Further, the small-scale fracture is divided into data sets. Different data sets have different crack generation parameters and different properties, so that the multi-scale crack network is characterized. The intensity D of the cracks in the data set can be calculated according to the number of the cracks in different data sets s The calculation formula is as follows:
wherein the method comprises the steps ofN is the number of cracks in the crack set i mi N for the number of all small cracks se To divide the number of data sets.
Finally, the angle for each small crack is generated by a Gaussian distribution function with an average value ofVariance is sigma i The small-scale fracture parameters can be combined according to actual custom settings.
Step 4: and combining the large-scale cracks and the small-scale cracks to establish a crack network structure.
Combining large-scale crack and small-scale crack parameters to form a crack network structure, and expressing the parameters of the crack network structure as:
m={m 1 ,m 2 }
numerical simulations were performed using an embedded discrete fracture network model (EDFM) according to parameters of the fracture network.

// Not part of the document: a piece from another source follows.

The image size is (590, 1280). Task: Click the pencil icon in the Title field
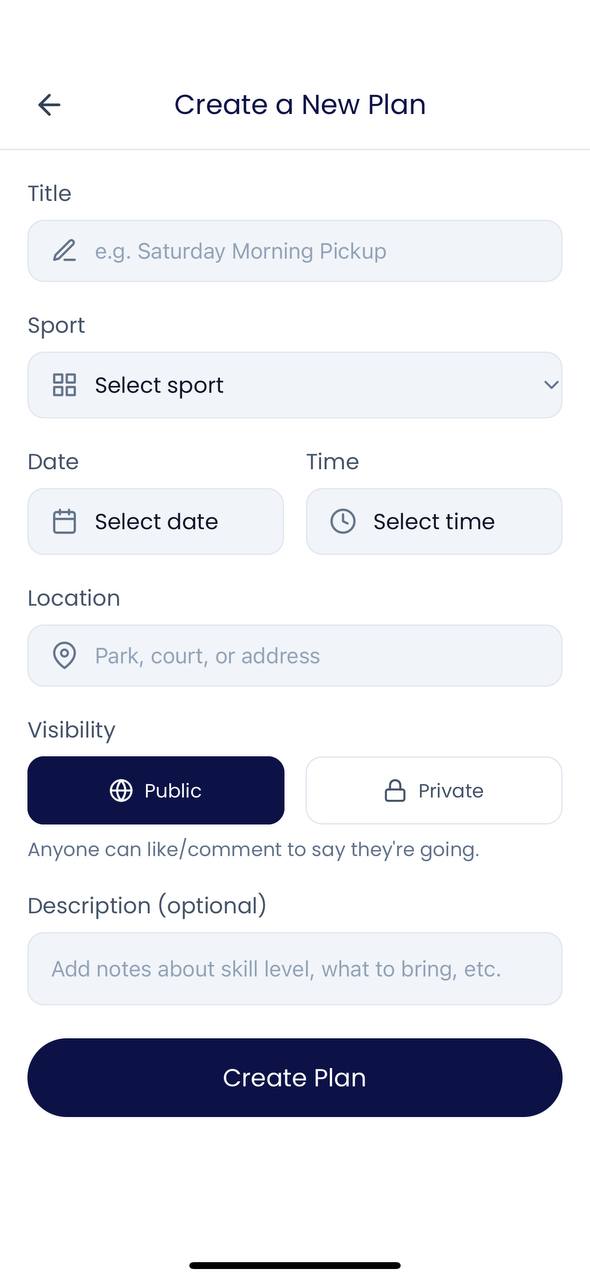click(64, 250)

Step 5: an improved proxy assisted collaborative population optimization algorithm is established.
The agent assisted collaborative population optimization algorithm (SACOSO) is an evolution algorithm based on a data driver, the algorithm based on the data driver can accelerate convergence, the calculation cost is reduced, and the SACOSO algorithm is suitable for the optimization problem of 50-100 dimensions. The traditional SACOSO algorithm solves the objective function through the synergistic effect of two particle swarm optimization algorithms, one is a particle swarm optimization algorithm based on an adaptive evaluation strategy, and the other is a particle swarm optimization algorithm based on a radial basis function. The synergistic effect of the two algorithms can balance the search effect of the evolutionary algorithm.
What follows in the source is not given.